だけどつぐみは止まらない、すがりついた私を押しのけて黒瀬さんを睨みつけるように見つめていた。



「知ってるよ」



「じゃあ、なんで伊吹にちょっかいかけてるんですか?伊吹の恋路の邪魔、しないでくれませんか」



「それは無理な話だね。だって俺、伊吹ちゃんのこと好きだから。みすみす陸にあげたくない」



「!?・・・へ・・・?」



つぐみの発言に黒瀬さんが言い返した言葉は、私が好きというものだった。



驚きのあまり、腑抜けた声が出てしまう。



さ、さすがに冗談・・・だ、よね・・・。



「冗談なんかじゃないから。前に言ってた言葉も、今の言葉も」



私の顔を熱のこもっている真剣な目で見つめてくる黒瀬さん。



つぐみも私もいる中で冗談を言うとは思えない。



つまり言葉通りなら、今までの言葉も行動も冗談じゃなかったということになる。



それに気付いてしまった私の頬は、これでもかというほど熱を持っていく。



「・・・そうですか。失礼しました」



「わかってもらえて良かったよ。じゃ、俺移動教室だから」



それだけ言い残し、スタスタと去っていく黒瀬さん。



さっきの言葉の衝撃で黒瀬さんの姿を見ることが出来ずにうつむく。



「・・・告白されたけど、どーすんの?伊吹。
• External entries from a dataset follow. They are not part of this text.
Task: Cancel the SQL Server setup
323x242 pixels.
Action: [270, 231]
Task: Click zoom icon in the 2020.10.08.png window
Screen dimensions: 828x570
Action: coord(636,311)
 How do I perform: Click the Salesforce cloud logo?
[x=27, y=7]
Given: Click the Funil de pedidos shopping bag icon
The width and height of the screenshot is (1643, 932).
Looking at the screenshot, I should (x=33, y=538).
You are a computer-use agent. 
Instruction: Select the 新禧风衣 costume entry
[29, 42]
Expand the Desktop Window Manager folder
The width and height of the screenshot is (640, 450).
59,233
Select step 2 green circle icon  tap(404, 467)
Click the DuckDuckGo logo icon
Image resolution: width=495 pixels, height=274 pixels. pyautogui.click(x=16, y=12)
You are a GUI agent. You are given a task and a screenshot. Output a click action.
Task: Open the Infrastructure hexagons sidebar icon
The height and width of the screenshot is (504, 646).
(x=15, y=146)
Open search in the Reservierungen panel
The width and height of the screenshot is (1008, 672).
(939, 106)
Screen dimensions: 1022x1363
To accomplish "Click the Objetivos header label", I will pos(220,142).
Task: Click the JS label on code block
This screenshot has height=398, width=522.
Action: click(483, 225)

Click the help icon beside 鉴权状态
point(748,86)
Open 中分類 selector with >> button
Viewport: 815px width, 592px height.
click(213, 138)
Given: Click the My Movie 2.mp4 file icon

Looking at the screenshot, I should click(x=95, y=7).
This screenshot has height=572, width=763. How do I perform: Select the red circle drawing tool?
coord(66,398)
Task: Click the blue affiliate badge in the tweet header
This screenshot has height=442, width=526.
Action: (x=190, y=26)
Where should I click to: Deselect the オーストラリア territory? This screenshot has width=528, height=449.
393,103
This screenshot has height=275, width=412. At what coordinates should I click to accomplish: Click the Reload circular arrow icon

・・・伊吹?」



「ッ・・・」



つぐみに声をかけられていることはわかっている。



わかってるけど・・・動揺のせいで上手く言葉を紡げない。



口元に手の甲を当てて、熱くなった頬を冷めるのを待つ。



「・・・そんな真っ赤な顔してよく灰田くんが好き〜なんて言えるよね」



「だってぇ〜・・・!!」



両手で顔を覆い、しゃがみこむ。



最近、灰田くんと一緒にいる時より黒瀬さんと一緒にいる時の方がドキドキしてしまっている気がする。



それに黒瀬さんに告白された時、嫌な気持ちは1mmも起きなかった。



それどころか、嬉しいとさえ思ってしまったのだ。



私──灰田くんと黒瀬さん、どっちが好きなんだろう・・・。